Ultimately, 58 patients agreed to participate and 22 participated fully – meaning they took one or more PainCAS assessment. The 36 patients who agreed to participate, but did not complete the program,  and 2015 UPS disability claimants similar in diagnosis were compared to the 22 who agreed to  participate and did fully complete the program.

Those who fully participated met with Aetna short-term disability plan nurse clinicians at least once over a seven-month period to complete a PainCAS assessment and discuss their profile. In more detail, the general plan for those who fully participated was as follows:

1. The patient completed the PainCAS clinical assessment.
2. The nurse and patient discussed PainCAS profiles after the completion of the assessment.
3. The nurse pointed the patient to web-based painACTION resources that expanded from the patient’s personal PainCAS profile.
4. The nurses forwarded the patient’s profile to their primary care practitioner (with patient consent).
5. Nurses then offered for the participant to retake the PainCAS assessment every 2-3 weeks for the duration of their disability leave.

The Outcome

The results from the study demonstrate the usefulness of PainCAS and painACTION with disability patients and in new clinical settings. Patients who completed the PainCAS had more “engaged and clinically relevant” discussions with their clinicians. Furthermore, those who fully participated required, on average, 28 fewer disability days than their colleagues who did not fully participate.

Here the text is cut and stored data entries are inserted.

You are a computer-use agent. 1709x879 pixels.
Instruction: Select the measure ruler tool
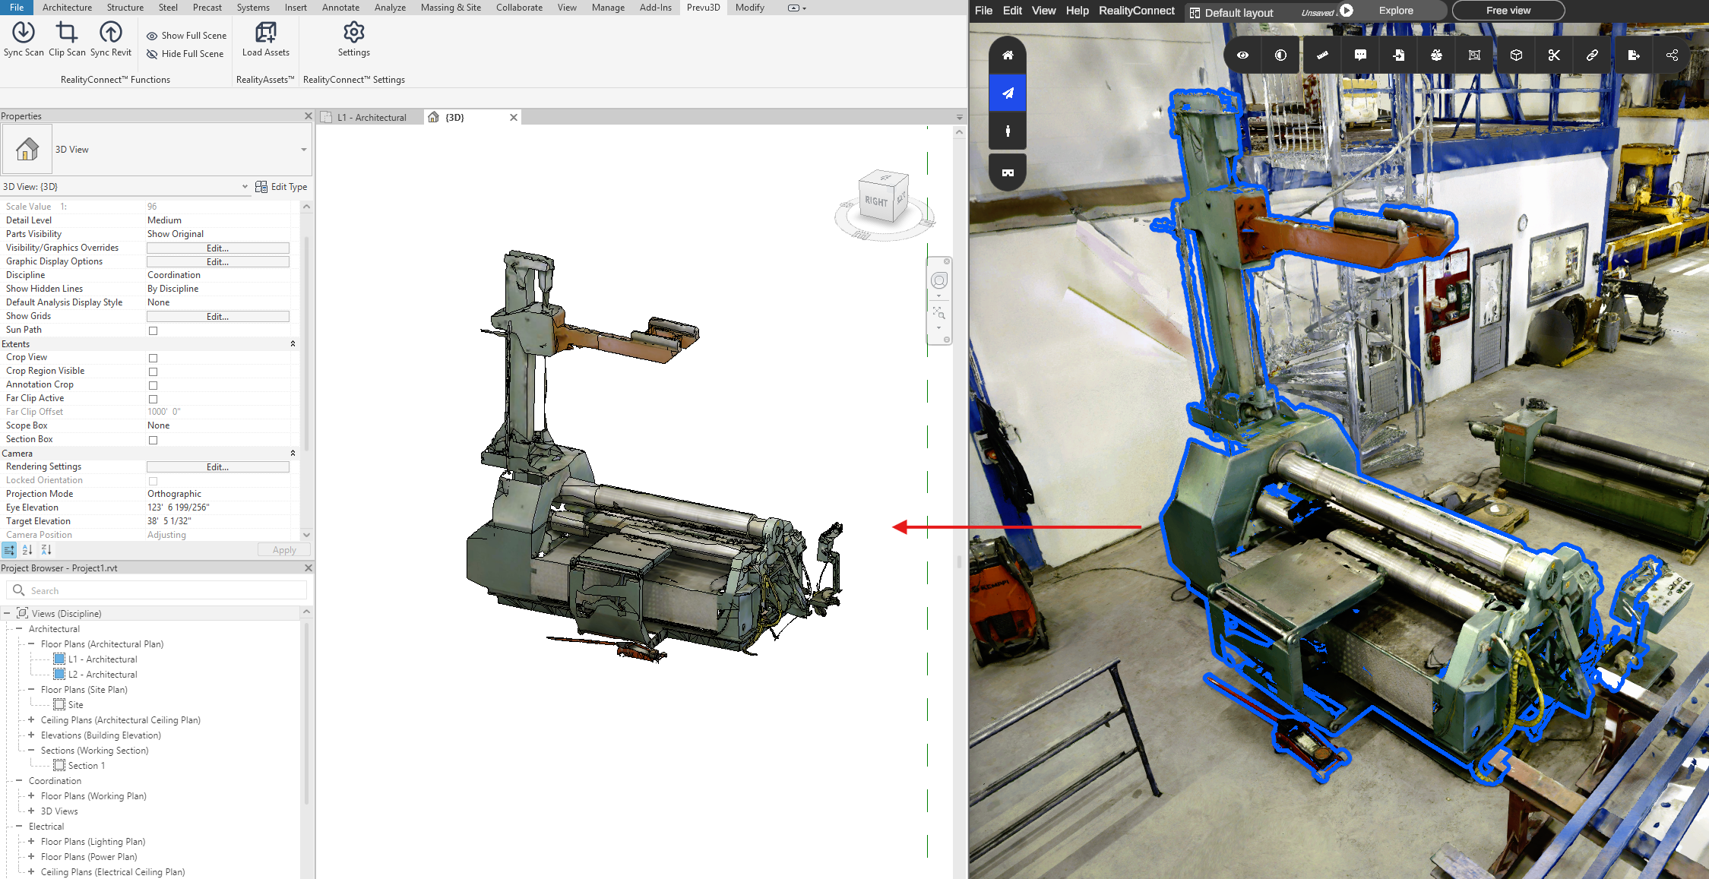(x=1323, y=55)
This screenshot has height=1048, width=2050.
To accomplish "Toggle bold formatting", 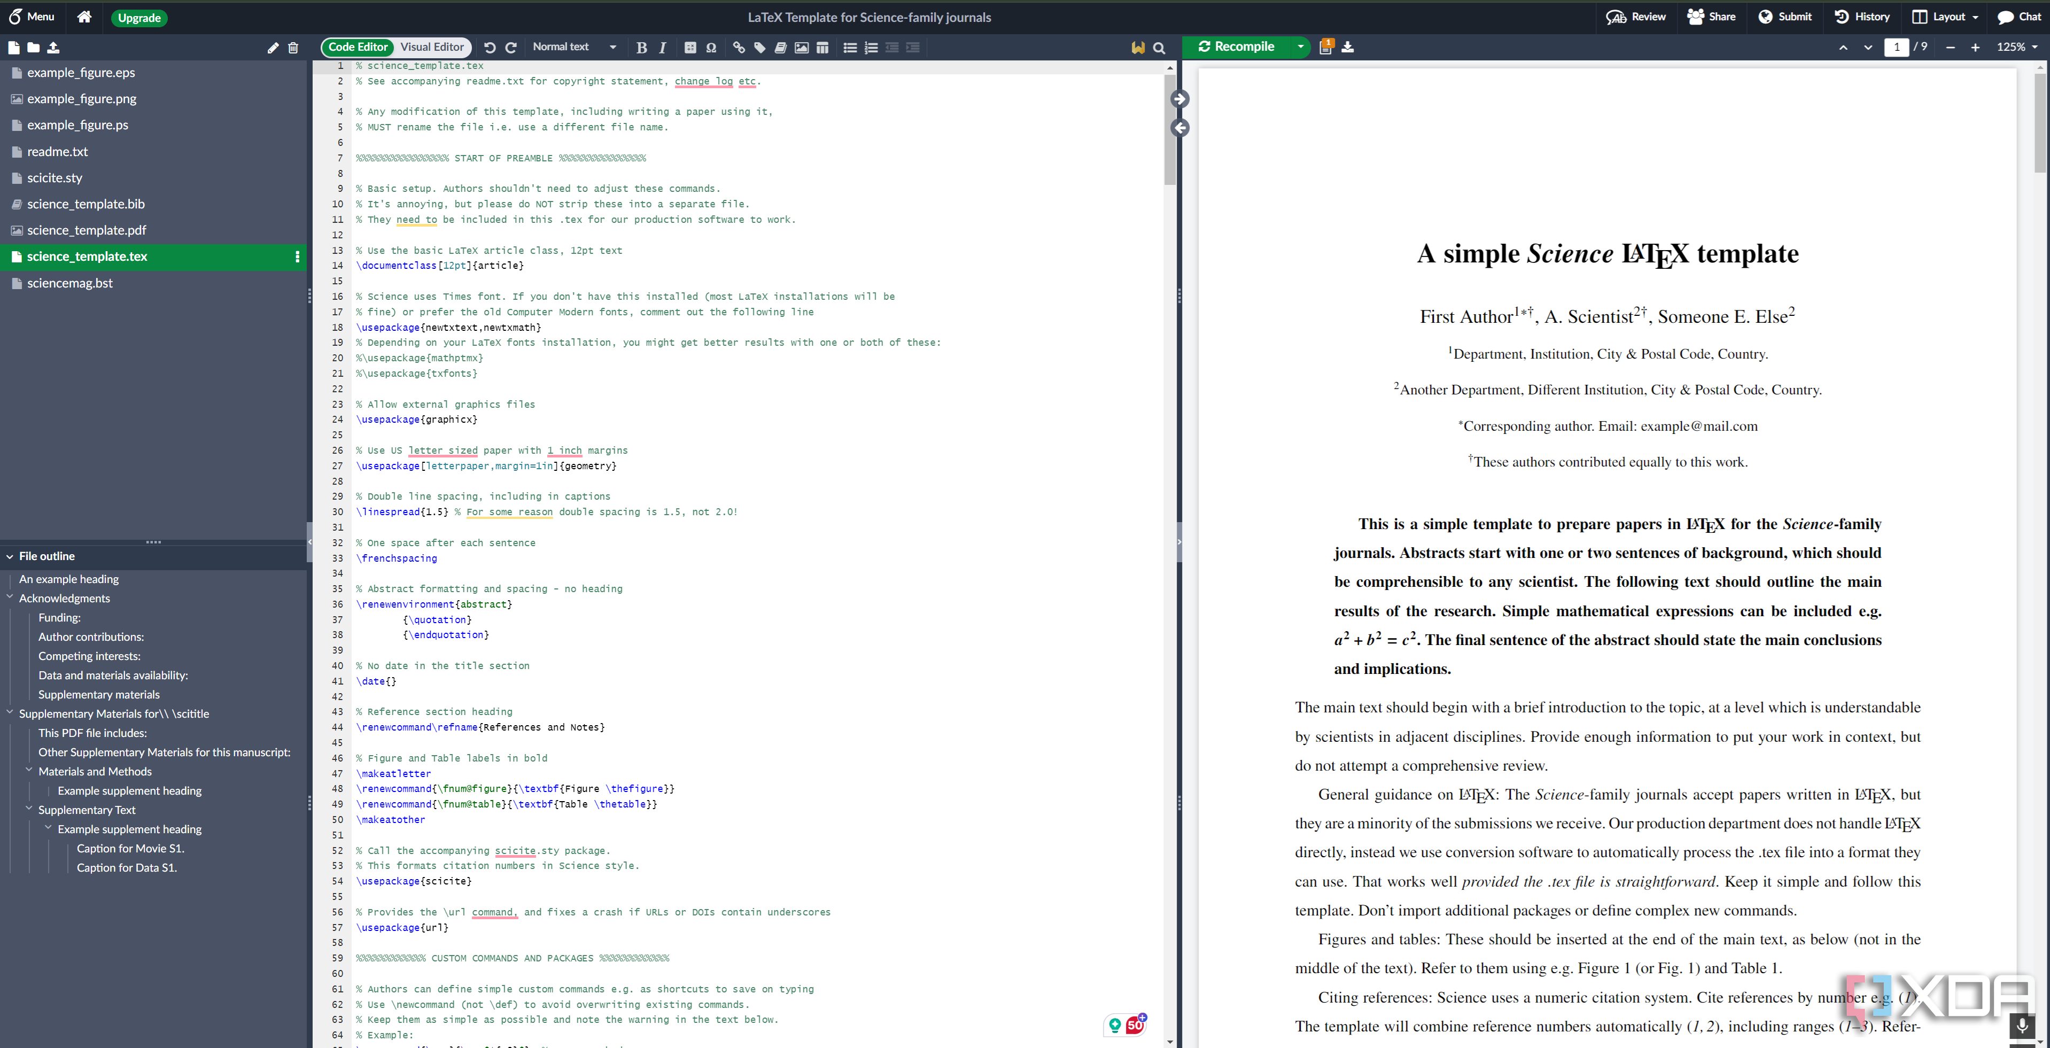I will coord(641,48).
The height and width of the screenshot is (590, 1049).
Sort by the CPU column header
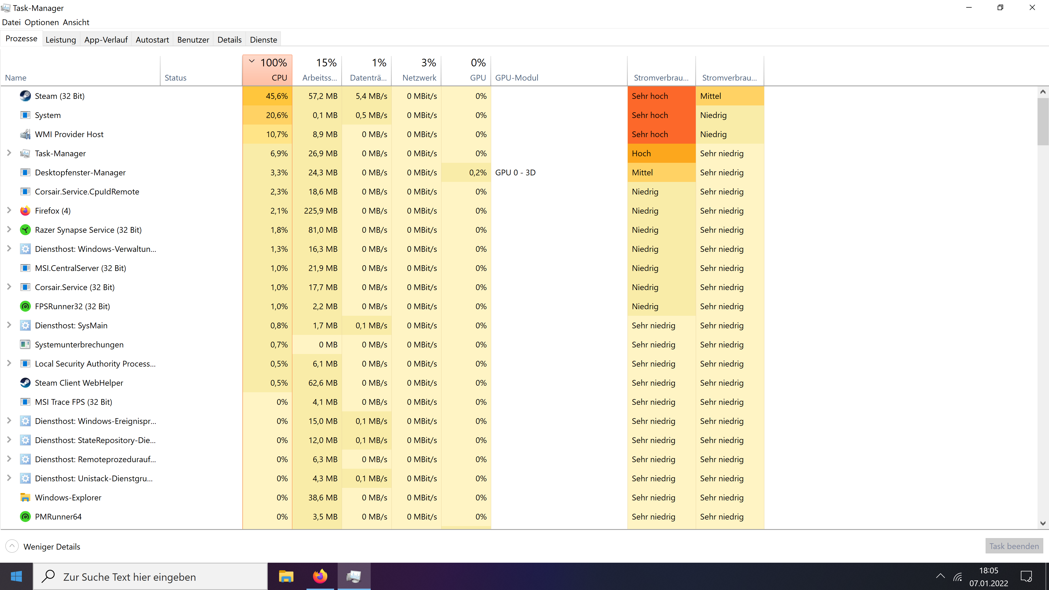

Of those who fully participated in the program, 72.7% had returned to work one month after the completion of the  program compared to 36.1% in the group that did not fully participate. Similarly, 22.9% of those who did not fully participate in the program still had an active claim one month after the program, only 4.5% of those who fully participated still had an active claim open.

Ultimately, the study verified the usefulness of a clinical assessment and web-based resources as significant components of a short-term disability treatment plan.